■ **Your task**
Return the part of the JPA forum thread below verbatim, beginning at the words "so A (id: 1, typeA: xx)" and stopping after "nativeQuery = true)".

■ **Page text**
-- begin --

如何在 Spring 启动 JPA 中加入 OneToMany 与复杂的 Where 条件？

Question

Consider an @Entity over a class having an id and a type which has a list which comes using a join operation on another entity.

@Entity
class A {

    @Id
    @Column
    Long id;
    
    @Column
    String typeA;
    
    @OneToMany
    @JoinColumn(name = "ref_id")
    // here a where condition
    List<B> listB;
    
}

@Entity
class B {
   @Id
   @Column
   Long id;

   @Column
   String typeB;

   @Column
   Long ref_id;
}

the SQL version to populate the listB is -

SELECT * FROM B JOIN A ON B.id = A.ID WHERE B.typeB = CONCAT(A.typeA,'_A_')

so A (id: 1, typeA: xx) will be linked to b[(id:2, typeB: xx_A_),(id:3,typeB: xx_A_)] and A (id: 1, typeA: yy) will be linked to b[(id:2, typeB: yy_A_),(id:3,typeB: yy_A_)]

I couldn't find a way to take property value from A or pass param to @Where annotation.

Answer 1

You can use the native query in JPA as follows:

    @Query(value = "your SQL query", nativeQuery = true)
    public List<B> getCustomBList();

And this must be into:

@Repository
public interface BRepository extends JpaRepository<B, Long> { }

Answer 2

I'm not quite sure about your SQL query but Yes you can use @Param in your custom queries,this question is already answered here How can I use parameter's method in @Query annotation

Here is how you can use, this is already stated in above question I have stated here for your reference.

@Query("select u from User u where u.firstname = ?#{#customer.firstname}")
List<User> findUsersByCustomersFirstname(@Param("customer") Customer customer);

-- end --

■ **Data**
-- begin --

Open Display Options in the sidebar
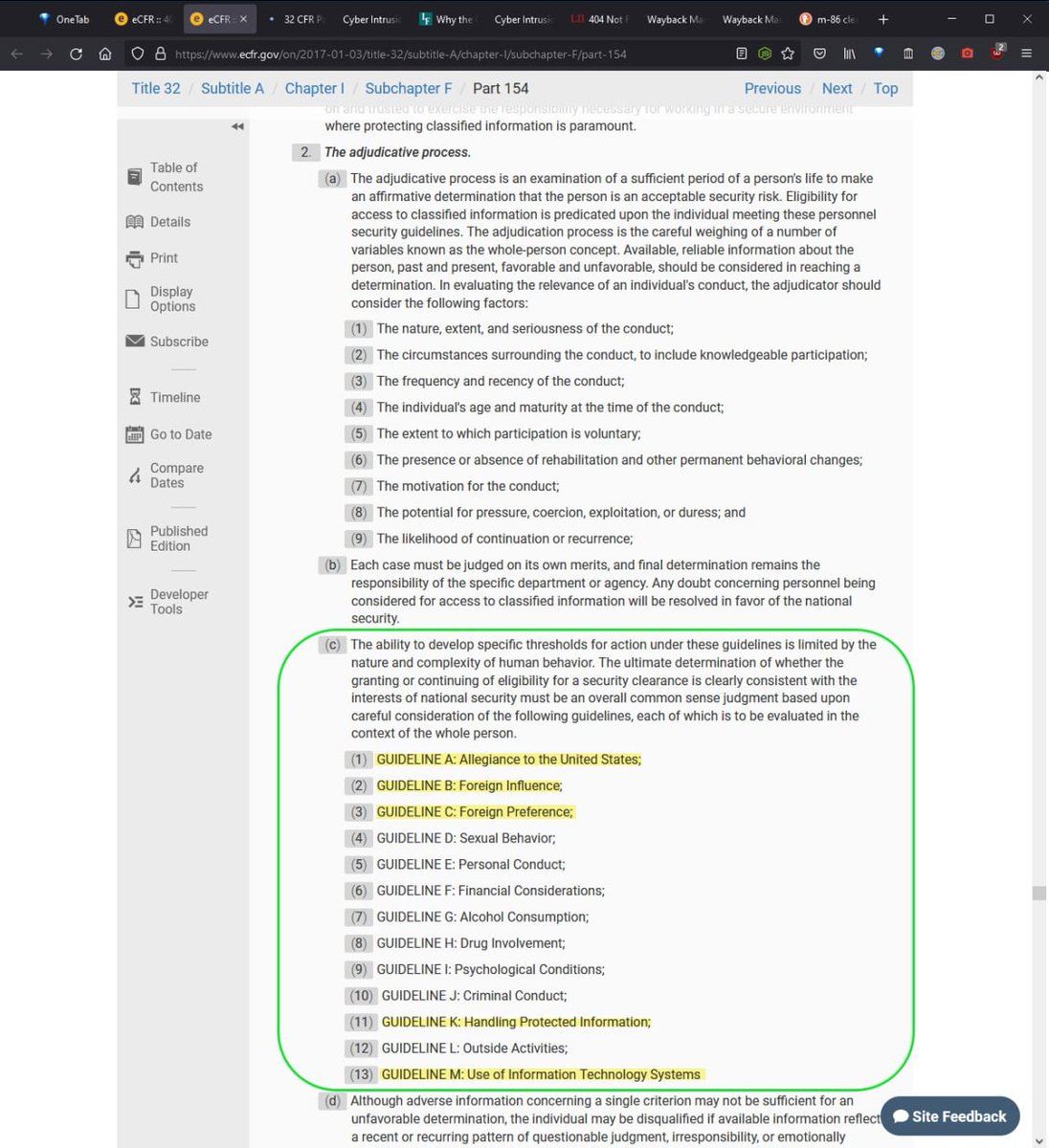tap(172, 298)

-- end --

■ **Correct answer**
so A (id: 1, typeA: xx) will be linked to b[(id:2, typeB: xx_A_),(id:3,typeB: xx_A_)] and A (id: 1, typeA: yy) will be linked to b[(id:2, typeB: yy_A_),(id:3,typeB: yy_A_)]

I couldn't find a way to take property value from A or pass param to @Where annotation.

Answer 1

You can use the native query in JPA as follows:

    @Query(value = "your SQL query", nativeQuery = true)